**WHAT IS EXPECTED**. Look through the records below, and whenever a line contains "Task", copy it.

[Entries taken from a collection]

☆ ☆ ☆ ☆

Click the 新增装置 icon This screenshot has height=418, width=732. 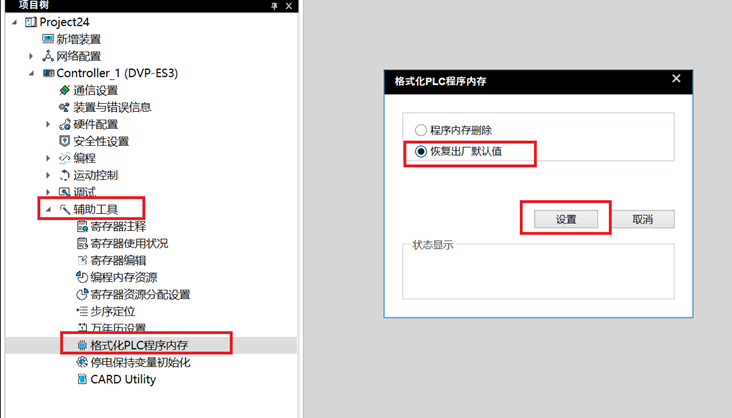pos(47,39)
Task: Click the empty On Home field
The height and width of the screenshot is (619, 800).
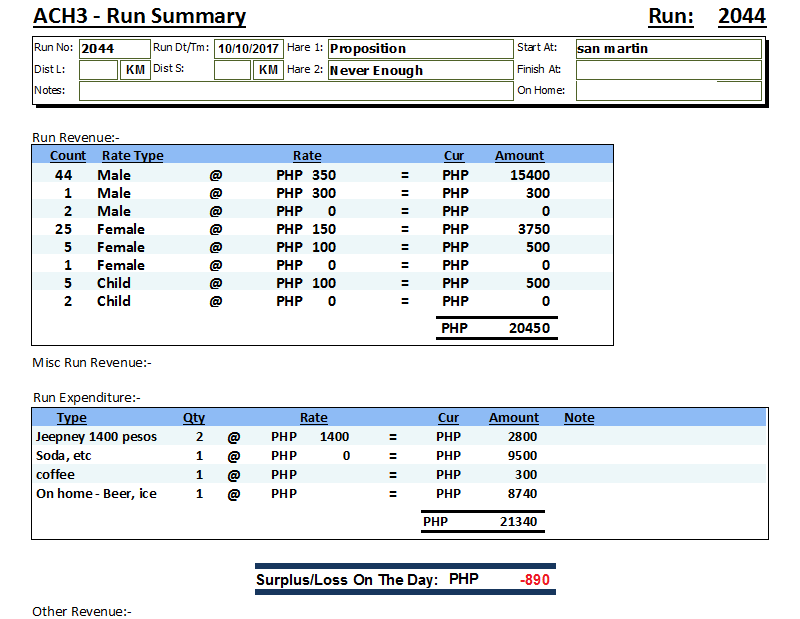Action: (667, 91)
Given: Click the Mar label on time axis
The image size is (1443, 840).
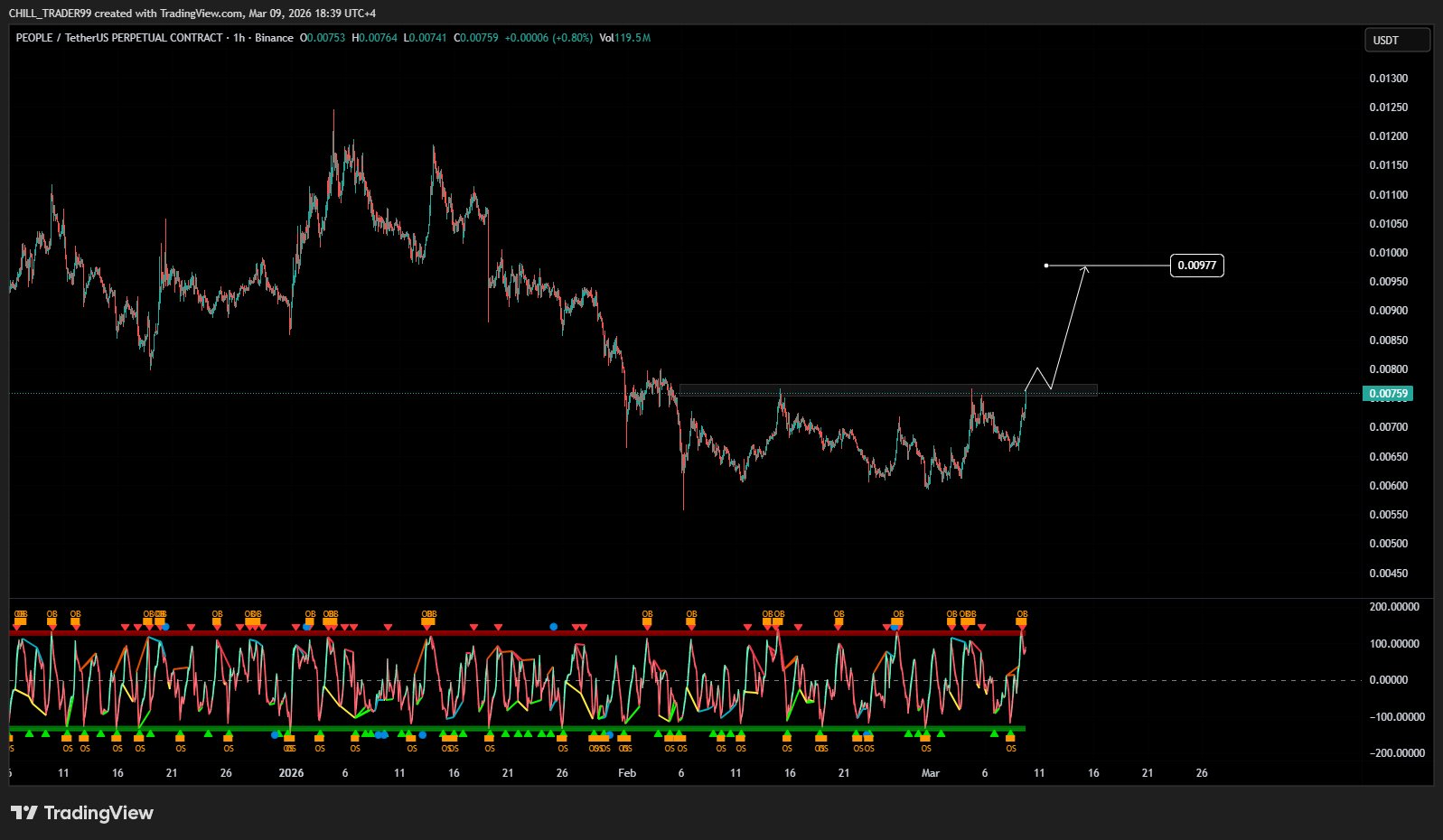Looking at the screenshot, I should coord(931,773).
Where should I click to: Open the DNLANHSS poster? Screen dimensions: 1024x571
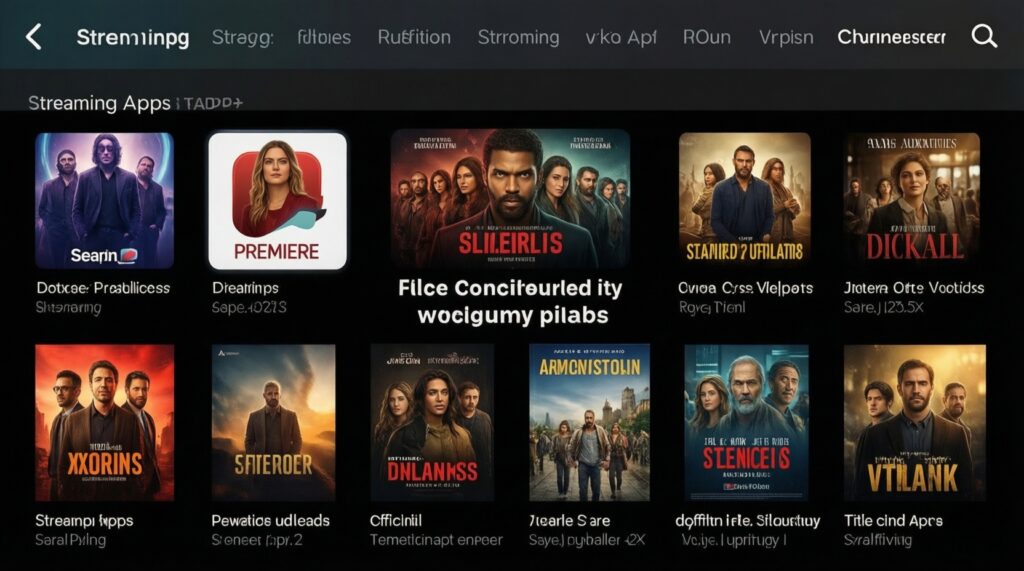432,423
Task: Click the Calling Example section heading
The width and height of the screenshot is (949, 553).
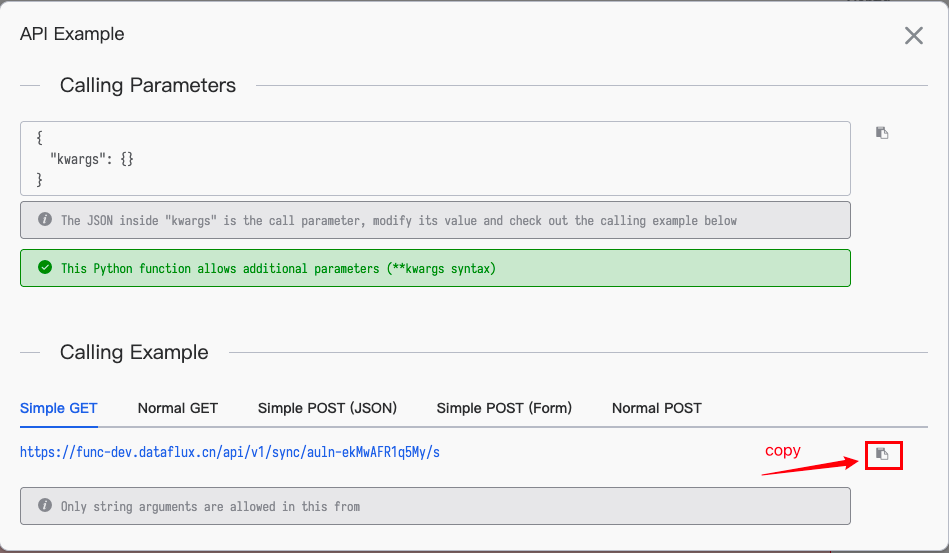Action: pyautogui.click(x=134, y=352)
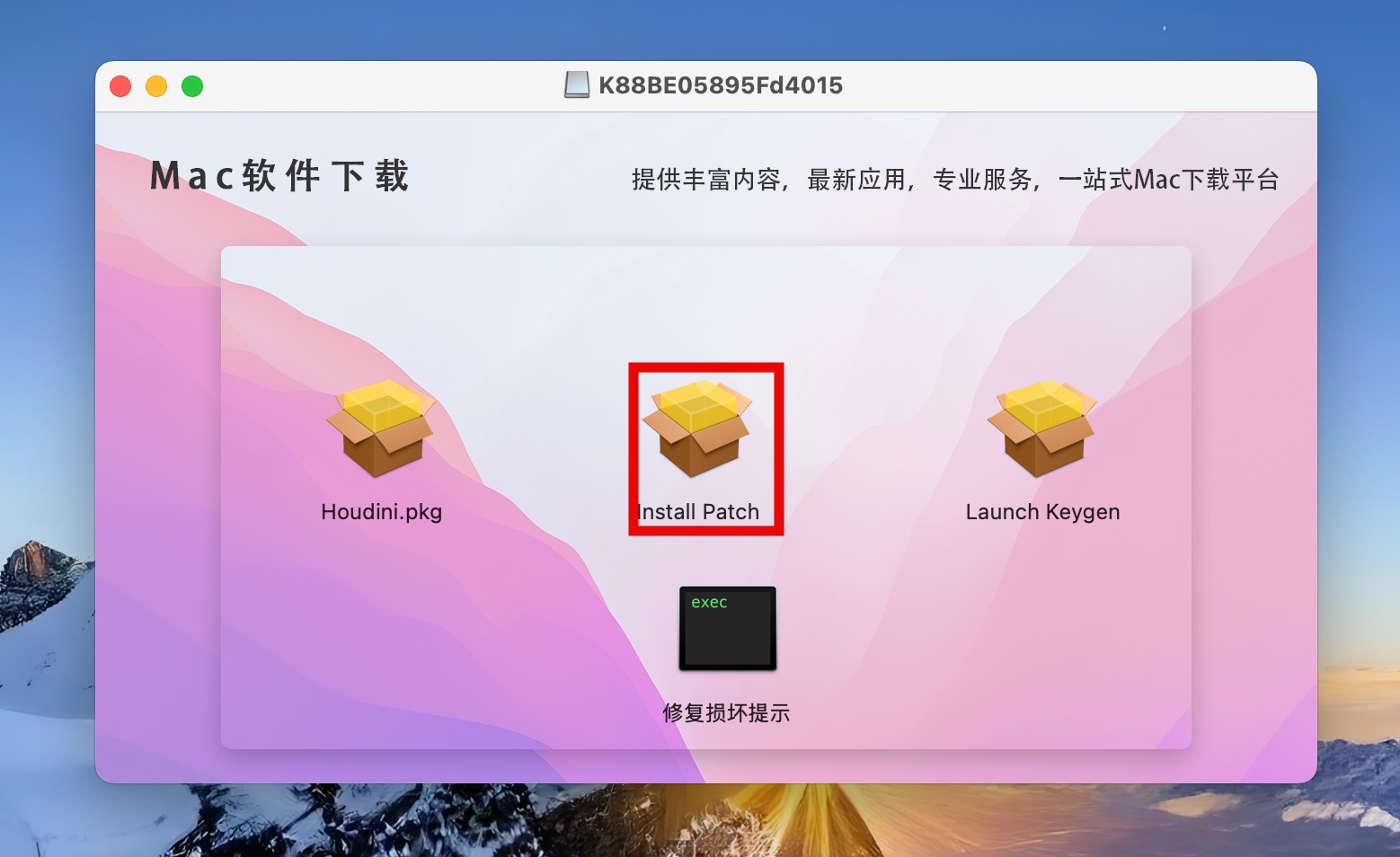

☆ ☆ ☆ ☆

**YOUR SOLUTION**.
Task: Click the empty On Home field
Task: Click the Calling Example section heading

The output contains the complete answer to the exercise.